Linder and Gardner say they are not paid by Penn America LNG. Thompson wants Riverside Futures to run an apprenticeship program in LNG and petrochemicals.

Former Chester Mayor John Linder stands next to Garland Thompson in front of a gray brick building.
Former Chester mayor John Linder (left) and Garland Thompson both said they had explored liquefied natural gas before Penn America contacted them. (Kenny Cooper/WHY)

“These jobs pay hundreds of thousands of dollars each for a two-year apprenticeship or college degree. A lot of people in Chester could make that kind of money and have a nice lifestyle,” Thompson said.

Ultimately, Linder said community leaders like CRCQL’s Mayfield were right: Chester has a problem with environmental racism. But he says Mayfield is the uninformed one.

“It’s good to have people who are on point. [Mayfield] is always on point. But on this one we have to educate ourselves and I’m willing to sit with them,” Linder said.

Thompson stressed that there are “no easy answers to environmental issues.”

Mayfield of the CRCQL says it all reflects a “good old system” that works at the expense of residents.

“They are politicians,” she said. “We are residents. They are not scientists. They are so ignorant of these types of processes. They don’t educate themselves on what the process is, the harms it can cause, the benefits and the risks,” Mayfield said.

Maya van Rossum of the Delaware Riverkeeper was also unaware of the project until reporters contacted her. She called Linder’s claims that natural gas is the “fossil fuel of the future” a false climate solution. “You can’t secure fracking,” she said. “There is no way for LNG exports to be part of the climate solution.”

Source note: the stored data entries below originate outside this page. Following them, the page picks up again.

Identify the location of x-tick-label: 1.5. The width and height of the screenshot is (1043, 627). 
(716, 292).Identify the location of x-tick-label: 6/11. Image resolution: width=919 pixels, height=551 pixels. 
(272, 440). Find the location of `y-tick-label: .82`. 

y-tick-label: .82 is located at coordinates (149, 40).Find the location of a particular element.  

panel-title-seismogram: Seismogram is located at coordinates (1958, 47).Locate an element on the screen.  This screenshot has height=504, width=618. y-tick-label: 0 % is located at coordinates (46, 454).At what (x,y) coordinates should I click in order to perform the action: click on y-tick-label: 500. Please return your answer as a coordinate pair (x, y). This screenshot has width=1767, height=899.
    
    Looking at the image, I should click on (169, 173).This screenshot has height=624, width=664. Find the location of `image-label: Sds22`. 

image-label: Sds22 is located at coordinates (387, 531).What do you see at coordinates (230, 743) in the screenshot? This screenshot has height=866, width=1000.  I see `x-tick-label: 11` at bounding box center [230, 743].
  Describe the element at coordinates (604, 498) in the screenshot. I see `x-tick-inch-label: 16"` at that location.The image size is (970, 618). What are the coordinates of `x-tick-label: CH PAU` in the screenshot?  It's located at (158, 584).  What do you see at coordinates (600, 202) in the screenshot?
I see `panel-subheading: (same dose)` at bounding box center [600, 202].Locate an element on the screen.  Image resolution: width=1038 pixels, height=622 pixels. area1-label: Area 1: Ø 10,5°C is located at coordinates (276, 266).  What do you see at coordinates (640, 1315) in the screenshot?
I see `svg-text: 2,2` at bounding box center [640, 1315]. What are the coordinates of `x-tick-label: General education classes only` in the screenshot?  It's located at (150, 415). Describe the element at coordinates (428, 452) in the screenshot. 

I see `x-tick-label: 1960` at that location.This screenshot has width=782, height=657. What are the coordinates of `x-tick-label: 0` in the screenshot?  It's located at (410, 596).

The Delaware Riverkeeper Network is actively fighting the proposed LNG liquefaction plant at Wyalusing and its associated export terminal across the river in Gibbstown, NJ. Van Rossum fears that once one is approved by federal regulators, industry will want to use the Delaware River like it does on the Gulf Coast, building LNG export facilities along it. its shores as a fast track to Europe.

“That’s what we see regularly in Pennsylvania when it comes to the fossil fuel industry,” she said. “They’re going behind closed doors at the local and state level and making secret deals and it’s a trial run before people even hear about it. And Penn America should be concerned about opposition from the Delaware Riverkeeper because we will be proactively opposing this project.

Editor’s note: An earlier version of this story stated that Riverside Futures was dedicated to promoting opportunities at Penn LNG’s proposed plant. Garland Thompson says the nonprofit is dedicated to all petrochemical opportunities.